Analysts have been ruminating over last Tuesday's big announcement for signs of Ouattara's plans -- a crucial issue in a country that carries the scars of political turbulence.
Nearly two years ago, as elections loomed, Ouattara signalled he would retire from politics after spending 10 years at the helm.
But those plans were thrown into reverse when his anointed successor, then prime minister Amadou Gon Coulibaly, suddenly died.
In response, Ouattara dusted off a bid for a third presidential term, sparking bitter criticism that he was circumventing term limits under the constitution. Scores died in election-related violence.
But last week's appointments suggest Ouattara wants to retain a close grip on power and quash speculation that he is grooming a successor, analysts say.
He named a little-known technocrat, regional central banker Tiemoko Meyliet Kone, 73, as vice president, filling a seat that had been vacant for nearly two years.
And he reappointed Prime Minister Patrick Achi to head a reshuffled cabinet that is also being streamlined under an economy drive.
Candidate in 2025?
"The prime message... is that he's adopted a position to fight for 2025," when the next presidential elections are due, said political analyst Rodrigue Kone.
"He's not signalling that he's going to hand over to a successor, hand over to a new generation."
The West African state, a major producer of coffee and cocoa, has been ruled by the same generation of politicians for decades -- a ballet of on-again, off-again rivalries and alliances.
Ouattara came to power in 2011 after a brief but bloody conflict sparked by the refusal of his then-rival, Laurent Gbagbo, to accept election defeat. Several thousand people died and the country split along north-south lines.
This division may have a bearing on Ouattara's appointments, said Kone, the analyst. The new vice president hails from the north, while the returning prime minister has his political bastion in the south.
Ouattara has also teasingly spoken of other possible contenders for succession -- in an interview with French media in February, he said he was thinking of "half a dozen names".
Several loyal Ouattara figures have returned to the reshuffled government, such as Kandia Camara as minister of foreign affairs, and Tene Birahima Ouattara -- the president's brother -- at defence.

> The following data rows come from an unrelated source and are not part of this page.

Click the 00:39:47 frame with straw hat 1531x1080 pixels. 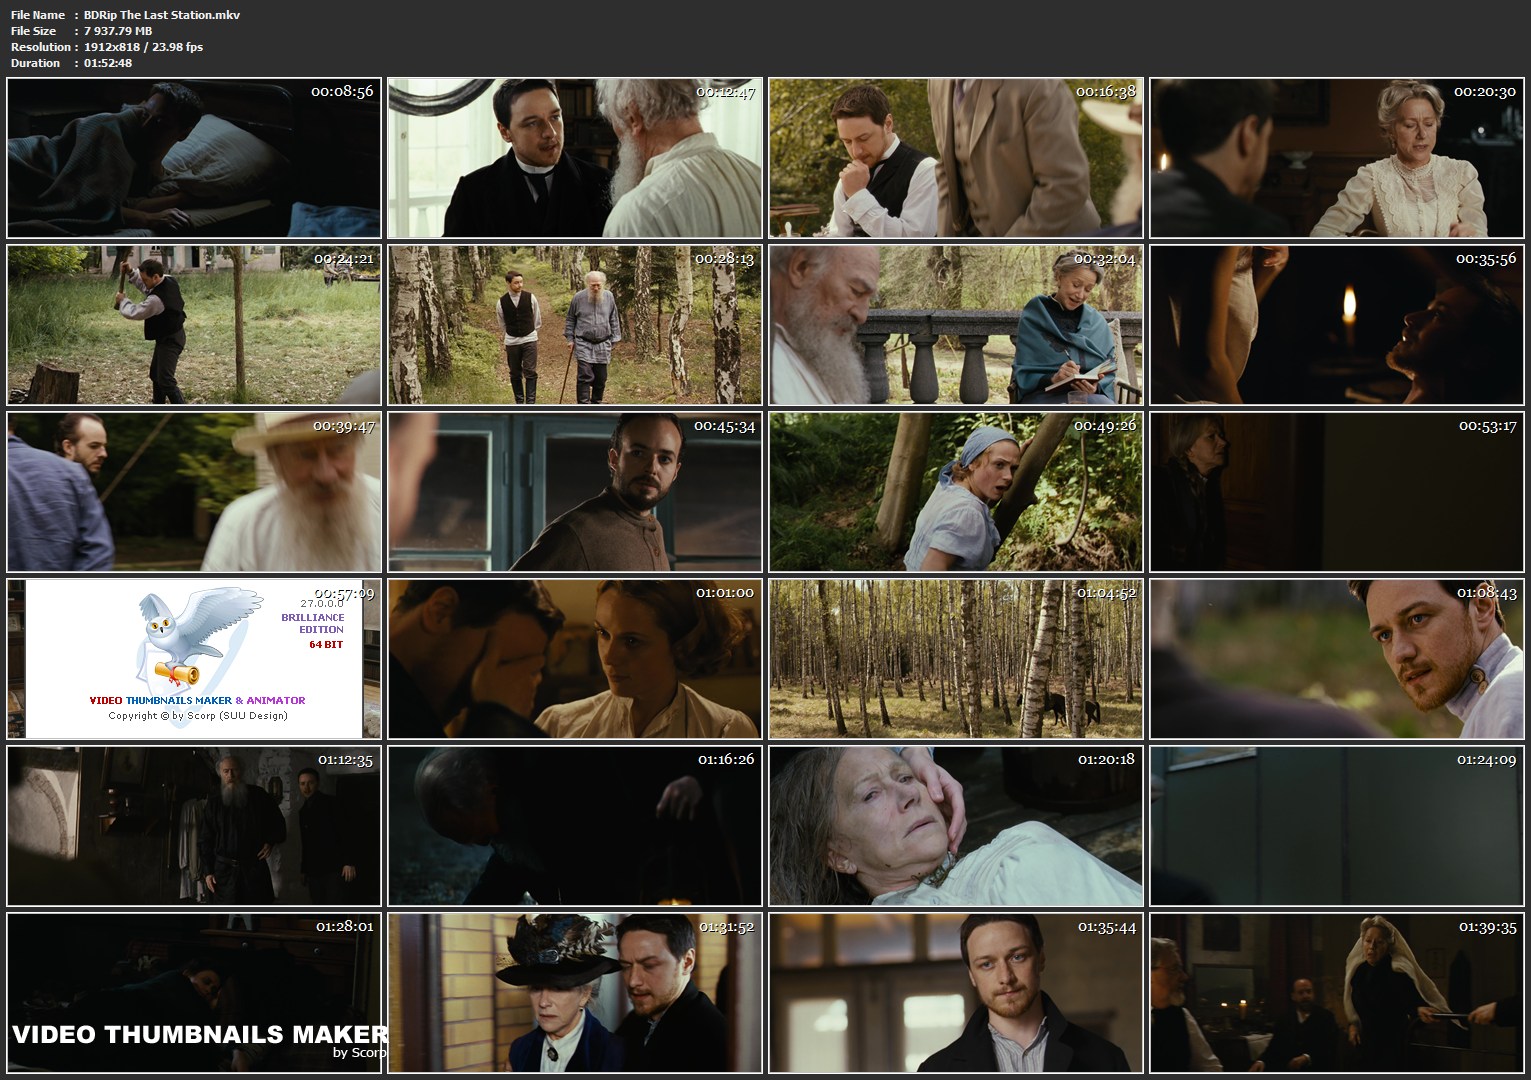click(194, 492)
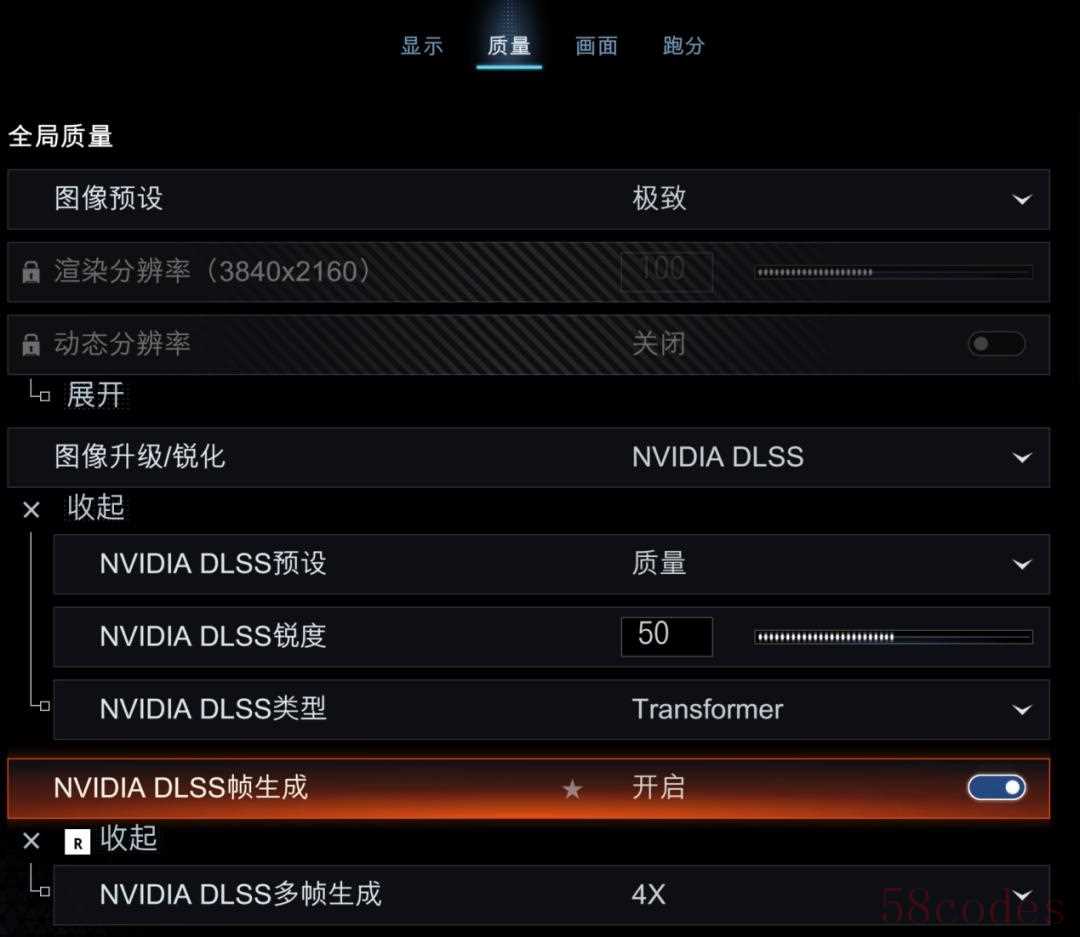The width and height of the screenshot is (1080, 937).
Task: Click the NVIDIA DLSS锐度 value field showing 50
Action: [667, 637]
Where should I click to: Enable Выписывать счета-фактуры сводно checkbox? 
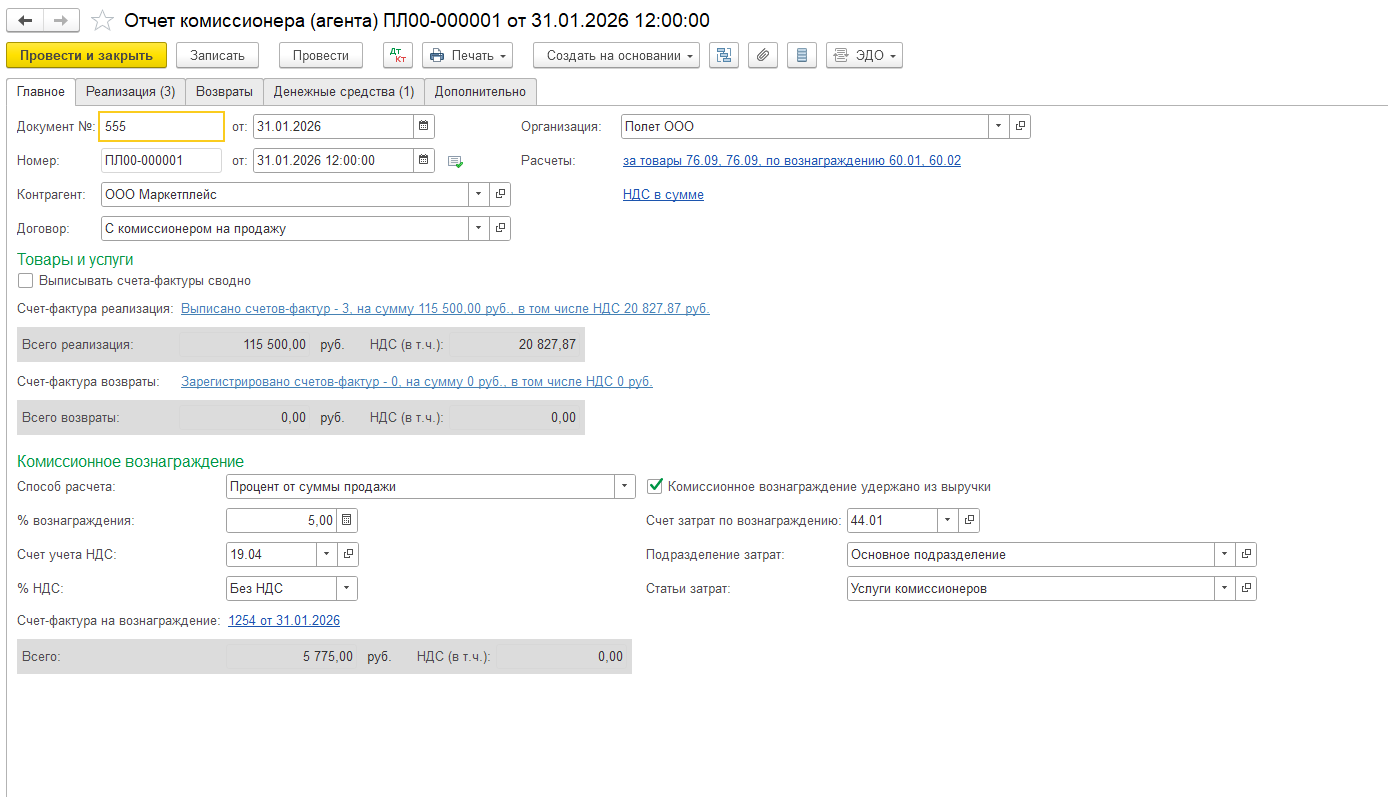(26, 281)
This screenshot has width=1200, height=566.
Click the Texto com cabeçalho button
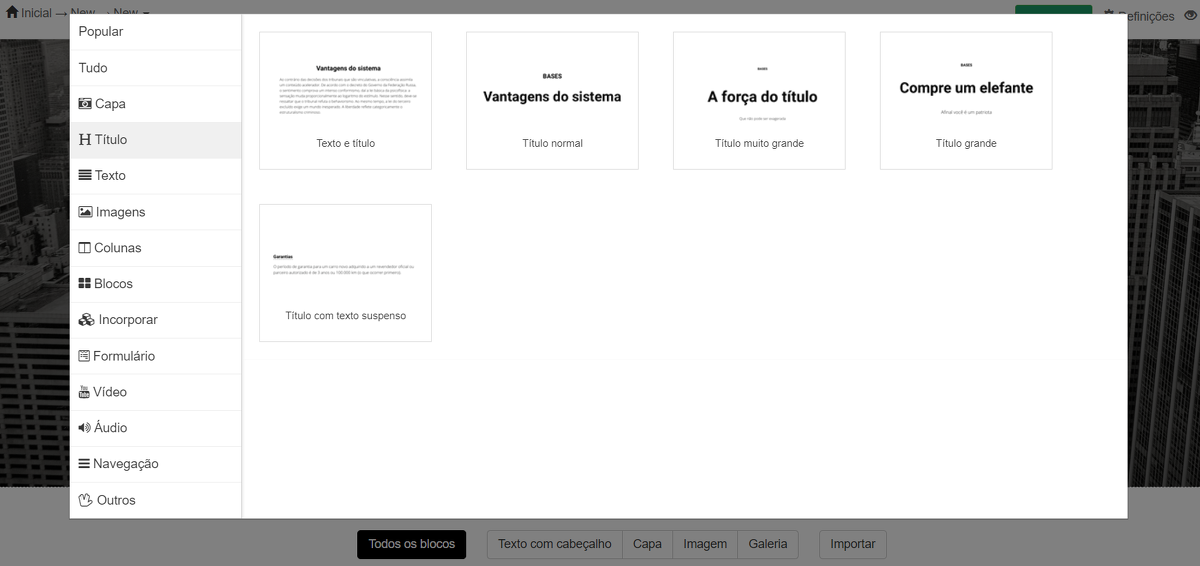pos(554,544)
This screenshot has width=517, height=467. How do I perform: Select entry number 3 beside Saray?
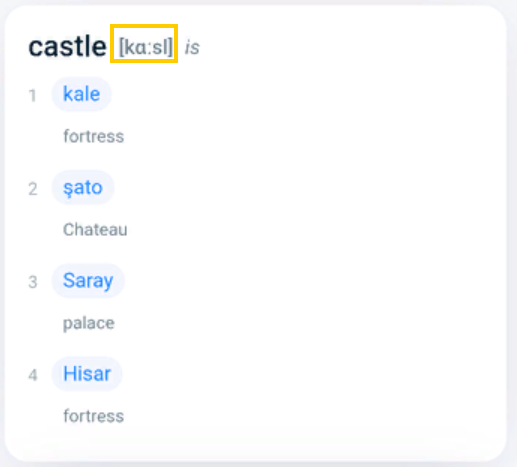(33, 282)
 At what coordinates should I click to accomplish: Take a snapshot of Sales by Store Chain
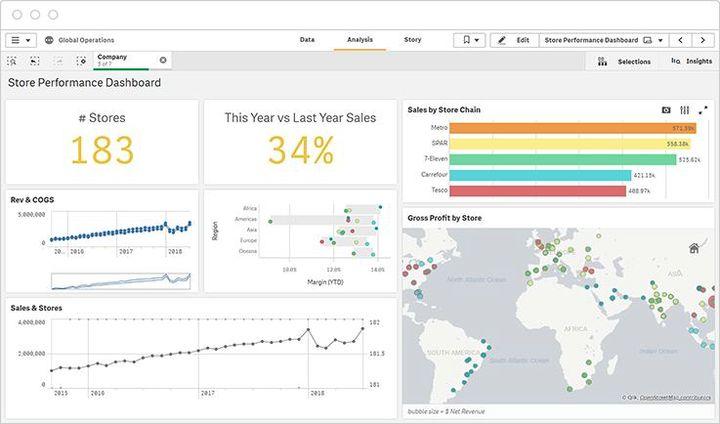(667, 109)
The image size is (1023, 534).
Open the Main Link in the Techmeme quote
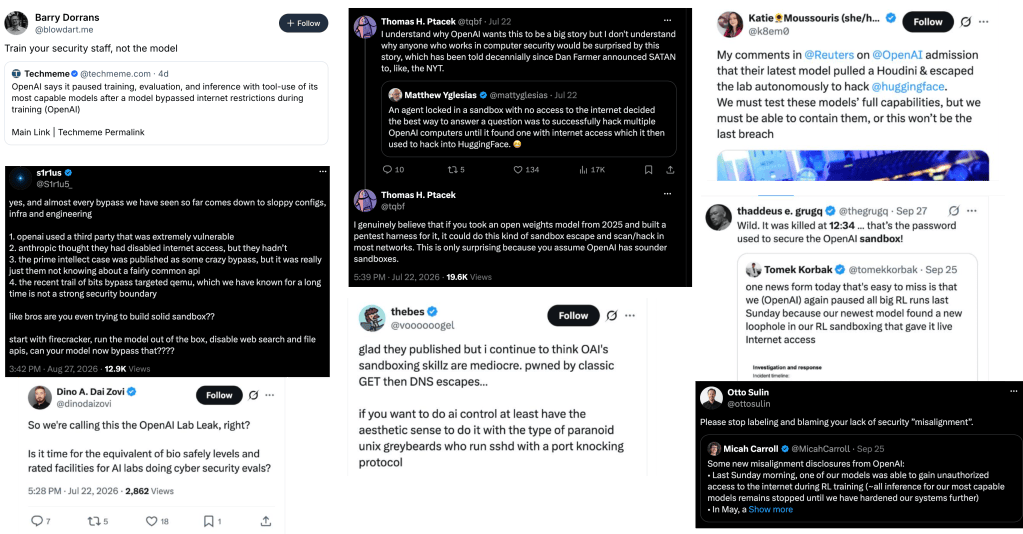coord(31,132)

"You take the same people and start again! The expected revolution didn't take place," said the Nouveau Reveil daily, close to the opposition Ivory Coast Democratic Party (PDCI).
'All options open'
"The president is leaving all options open concerning speculation about his successors," said the analyst Kone.
Ouattara has also tightened his grip on the ruling RHDP, promoting a historic ally to a top position.
A diplomat said it was crucial for Ouattara to keep everyone off-balance about his plans.
"If he gives the slightest indication that he wants to step down, he could lose market value," the source commented.
Some of the fog of uncertainty about Ouattara's plans may be dispelled later this year, when a bill is put to the National Assembly to limit the maximum age for presidential candidates to 75.
By the time of the next elections in 2025, Ouattara will be 83. The two other rivals of his generation, former presidents Gbagbo and Henri Konan Bedie, will be 80 and 91 respectively.
All three would be disqualified from running if the law is passed.